_Text section_.
NASA to drop new robot into volcano to study eruptions

VolcanoBot 1, shown here in a lava tube — a structure formed by lava — explored the Kilauea volcano in Hawaii in May 2014. The robot is enabling researchers at NASA's Jet Propulsion Laboratory to put together a 3-D map of the fissure. (NASA/JPL-Caltech)
NASA will plunge a small robot into a volcano in Hawaii in order to map data and geographical features of its insides, such as fissures and volcanic vents. A similar robot is already exploring the volcano.

“We don't know exactly how volcanoes erupt. We have models but they are all very, very simplified. This project aims to help make those models more realistic,” Carolyn Parcheta, a postdoctoral fellow based at NASA's Jet Propulsion Laboratory in Pasadena, California, said, according to NASA.

The robot, developed by NASA, can climb into areas that are inaccessible to humans.

Currently, NASA has one VolcanoBot already exploring a fissure in Hawaii. The new model, dubbed VolcanoBot 2, will be sent into the same volcano in March to explore it in much more intricate detail.

"It has better mobility, stronger motors and smaller (5 inch, or 12 centimeter) wheels than the VolcanoBot 1. We've decreased the amount of cords that come up to the surface when it's in a volcano," Parcheta said.

Carolyn Parcheta, a postdoctoral fellow at NASA's Jet Propulsion Laboratory, plans to take this robot, VolcanoBot 2, to explore Hawaii's Kilauea volcano in March 2015 (NASA / JPL-Caltech)

VolcanoBot 1 is 30cm long and is mounted on wheels that are 17cm in diameter. It was loosely based on the pre-existing Durable Reconnaissance and Observation Platform (DROP), but was adapted and tailored especially for exploring volcanoes.

“We took that concept and redesigned it to work inside a volcano,” Parcheta said.

Using the bots, fissures and vents can be explored in detail.

(Stored records)
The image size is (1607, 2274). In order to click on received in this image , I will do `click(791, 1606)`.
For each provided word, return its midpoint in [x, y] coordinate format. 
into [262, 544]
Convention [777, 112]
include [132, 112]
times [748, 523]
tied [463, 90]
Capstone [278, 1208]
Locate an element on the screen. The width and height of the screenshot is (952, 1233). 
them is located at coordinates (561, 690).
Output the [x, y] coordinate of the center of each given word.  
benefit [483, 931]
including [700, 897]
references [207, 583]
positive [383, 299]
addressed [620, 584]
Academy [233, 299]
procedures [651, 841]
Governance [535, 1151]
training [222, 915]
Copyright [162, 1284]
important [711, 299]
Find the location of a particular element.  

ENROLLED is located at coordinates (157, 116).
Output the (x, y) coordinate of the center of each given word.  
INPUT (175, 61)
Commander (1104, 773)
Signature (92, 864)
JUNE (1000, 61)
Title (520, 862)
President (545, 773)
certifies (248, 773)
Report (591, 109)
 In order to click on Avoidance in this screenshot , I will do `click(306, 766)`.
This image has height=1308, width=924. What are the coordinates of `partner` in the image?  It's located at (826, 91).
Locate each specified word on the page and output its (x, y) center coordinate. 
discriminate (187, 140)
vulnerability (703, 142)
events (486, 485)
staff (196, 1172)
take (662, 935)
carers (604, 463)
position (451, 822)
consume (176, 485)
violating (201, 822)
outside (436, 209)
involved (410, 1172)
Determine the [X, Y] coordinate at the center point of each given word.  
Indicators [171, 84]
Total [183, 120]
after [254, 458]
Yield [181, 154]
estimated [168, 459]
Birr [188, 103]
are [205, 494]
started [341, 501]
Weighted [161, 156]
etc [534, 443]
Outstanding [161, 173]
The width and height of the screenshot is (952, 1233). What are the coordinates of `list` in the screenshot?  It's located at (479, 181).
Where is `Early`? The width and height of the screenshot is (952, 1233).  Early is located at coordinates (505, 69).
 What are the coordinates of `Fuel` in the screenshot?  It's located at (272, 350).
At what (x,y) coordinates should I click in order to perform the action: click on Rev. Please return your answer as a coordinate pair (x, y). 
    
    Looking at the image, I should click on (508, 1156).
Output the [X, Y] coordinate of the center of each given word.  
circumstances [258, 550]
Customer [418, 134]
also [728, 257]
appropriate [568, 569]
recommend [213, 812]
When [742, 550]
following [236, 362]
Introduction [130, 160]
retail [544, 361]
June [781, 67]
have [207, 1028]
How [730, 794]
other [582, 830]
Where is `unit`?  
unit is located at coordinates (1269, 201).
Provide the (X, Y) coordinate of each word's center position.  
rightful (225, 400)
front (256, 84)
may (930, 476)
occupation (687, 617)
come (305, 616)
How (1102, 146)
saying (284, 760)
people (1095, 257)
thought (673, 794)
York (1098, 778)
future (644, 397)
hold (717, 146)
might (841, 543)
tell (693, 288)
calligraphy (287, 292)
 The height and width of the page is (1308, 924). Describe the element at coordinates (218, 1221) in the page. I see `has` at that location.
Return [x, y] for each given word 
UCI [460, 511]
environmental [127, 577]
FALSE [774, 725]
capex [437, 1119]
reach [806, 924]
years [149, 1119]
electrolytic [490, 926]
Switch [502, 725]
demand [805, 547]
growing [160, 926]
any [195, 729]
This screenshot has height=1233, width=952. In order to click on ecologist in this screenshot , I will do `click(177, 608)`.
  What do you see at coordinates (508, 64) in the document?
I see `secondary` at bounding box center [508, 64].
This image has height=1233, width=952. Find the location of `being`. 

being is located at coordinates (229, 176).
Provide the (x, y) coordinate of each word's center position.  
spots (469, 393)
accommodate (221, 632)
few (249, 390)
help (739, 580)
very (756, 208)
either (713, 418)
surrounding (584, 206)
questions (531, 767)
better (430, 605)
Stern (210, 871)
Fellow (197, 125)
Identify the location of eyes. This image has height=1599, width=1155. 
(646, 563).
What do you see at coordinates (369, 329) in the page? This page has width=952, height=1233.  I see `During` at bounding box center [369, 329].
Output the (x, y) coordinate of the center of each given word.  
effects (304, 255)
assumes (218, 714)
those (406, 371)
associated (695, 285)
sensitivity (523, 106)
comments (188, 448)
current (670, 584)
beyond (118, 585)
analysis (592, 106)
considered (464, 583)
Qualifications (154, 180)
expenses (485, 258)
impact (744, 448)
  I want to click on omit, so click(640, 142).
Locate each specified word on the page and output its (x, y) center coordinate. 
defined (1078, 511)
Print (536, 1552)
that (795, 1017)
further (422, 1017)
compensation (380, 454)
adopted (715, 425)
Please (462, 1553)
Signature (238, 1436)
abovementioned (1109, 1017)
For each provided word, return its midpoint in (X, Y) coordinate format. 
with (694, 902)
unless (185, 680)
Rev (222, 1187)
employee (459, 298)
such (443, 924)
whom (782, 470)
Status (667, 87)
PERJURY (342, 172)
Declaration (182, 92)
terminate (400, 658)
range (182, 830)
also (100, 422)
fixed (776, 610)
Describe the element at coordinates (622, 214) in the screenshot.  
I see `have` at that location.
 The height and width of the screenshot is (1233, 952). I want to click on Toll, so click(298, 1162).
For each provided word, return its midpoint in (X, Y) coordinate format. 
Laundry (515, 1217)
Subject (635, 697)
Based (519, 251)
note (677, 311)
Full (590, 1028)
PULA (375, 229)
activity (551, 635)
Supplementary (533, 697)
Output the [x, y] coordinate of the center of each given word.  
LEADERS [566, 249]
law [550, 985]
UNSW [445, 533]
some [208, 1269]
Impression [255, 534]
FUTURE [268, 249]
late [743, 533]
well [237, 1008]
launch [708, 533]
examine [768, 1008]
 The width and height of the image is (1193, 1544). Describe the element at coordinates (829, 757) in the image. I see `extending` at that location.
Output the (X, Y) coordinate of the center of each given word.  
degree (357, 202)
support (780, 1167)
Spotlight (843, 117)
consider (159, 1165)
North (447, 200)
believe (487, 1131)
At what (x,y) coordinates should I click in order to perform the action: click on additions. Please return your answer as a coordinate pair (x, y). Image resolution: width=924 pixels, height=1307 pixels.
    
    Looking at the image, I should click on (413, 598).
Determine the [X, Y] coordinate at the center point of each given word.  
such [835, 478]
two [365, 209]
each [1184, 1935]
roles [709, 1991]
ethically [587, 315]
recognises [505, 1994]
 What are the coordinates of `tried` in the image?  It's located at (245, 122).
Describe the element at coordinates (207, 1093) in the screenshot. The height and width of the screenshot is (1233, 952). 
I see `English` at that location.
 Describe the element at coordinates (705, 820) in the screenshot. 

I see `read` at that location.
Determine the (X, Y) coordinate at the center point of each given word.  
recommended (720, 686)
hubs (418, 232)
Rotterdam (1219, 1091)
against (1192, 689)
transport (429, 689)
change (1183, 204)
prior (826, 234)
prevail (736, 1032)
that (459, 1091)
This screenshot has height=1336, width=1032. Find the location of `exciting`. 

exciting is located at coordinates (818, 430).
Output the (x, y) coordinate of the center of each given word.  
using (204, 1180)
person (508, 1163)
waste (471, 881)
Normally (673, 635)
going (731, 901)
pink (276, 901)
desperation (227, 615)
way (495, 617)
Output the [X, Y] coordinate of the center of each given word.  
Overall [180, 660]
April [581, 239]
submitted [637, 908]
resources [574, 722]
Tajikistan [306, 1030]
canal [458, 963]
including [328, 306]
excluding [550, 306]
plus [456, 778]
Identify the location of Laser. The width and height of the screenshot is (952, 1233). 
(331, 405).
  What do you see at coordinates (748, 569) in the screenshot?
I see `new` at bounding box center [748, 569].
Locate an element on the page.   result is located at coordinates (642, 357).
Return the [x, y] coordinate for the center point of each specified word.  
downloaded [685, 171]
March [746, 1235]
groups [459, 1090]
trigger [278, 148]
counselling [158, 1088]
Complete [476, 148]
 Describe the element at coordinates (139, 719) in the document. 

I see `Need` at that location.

_Required tasks_.
**a)** In the VolcanoBot article, what size are the wheels on VolcanoBot 2?
**b)** Using the VolcanoBot article, decide whether each statement agrees with it: (i) VolcanoBot 1 explored the Kilauea volcano in May 2014. (ii) VolcanoBot 1 rides on wheels 12 centimeters in diameter. (iii) VolcanoBot 2 will be sent into a different volcano from the one VolcanoBot 1 explored.
**c)** Carry on the article about NASA's volcano-exploring robots, starting after its final sentence.

_Responses per task_.
**a)** VolcanoBot 2 has 5-inch (12-centimeter) wheels.

**b)**
(i) Yes: "explored the Kilauea volcano in Hawaii in May 2014"
(ii) No: "mounted on wheels that are 17cm in diameter"
(iii) No: "will be sent into the same volcano in March"

**c)**
“In order to eventually understand how to predict eruptions and conduct hazard assessments, we need to understand how the magma is coming out of the ground. This is the first time we have been able to measure it directly, from the inside, to centimeter-scale accuracy,” Parcheta added.

The first bot is already helping to make a 3D map of the fissure it has been exploring.

In May 2014, VolcanoBot 1 rolled down a fissure – a crack that erupts magma – to the depth of 82 feet (25 meters) of the active Kilauea volcano in Hawaii.

“This is the first time we have been able to measure it directly, from the inside, to centimeter-scale accuracy," Parcheta said.

NASA stated that the research could have implications for extraterrestrial volcanoes, as well as those on Earth.

“In the last few years, NASA spacecraft have sent back incredible pictures of caves, fissures and what look like volcanic vents on Mars and the moon. We don't have the technology yet to explore them, but they are so tantalizing!” Parcheta stated.

Carolyn Parcheta undertook the research to develop the robot, alongside Aaron Parness at NASA’s Jet Propulsion Laboratory.

“Working with Carolyn, we're trying to bridge that gap using volcanoes here on Earth for practice. We're learning about how volcanoes erupt here on Earth, too, and that has a lot of benefits in its own right,” Parness said.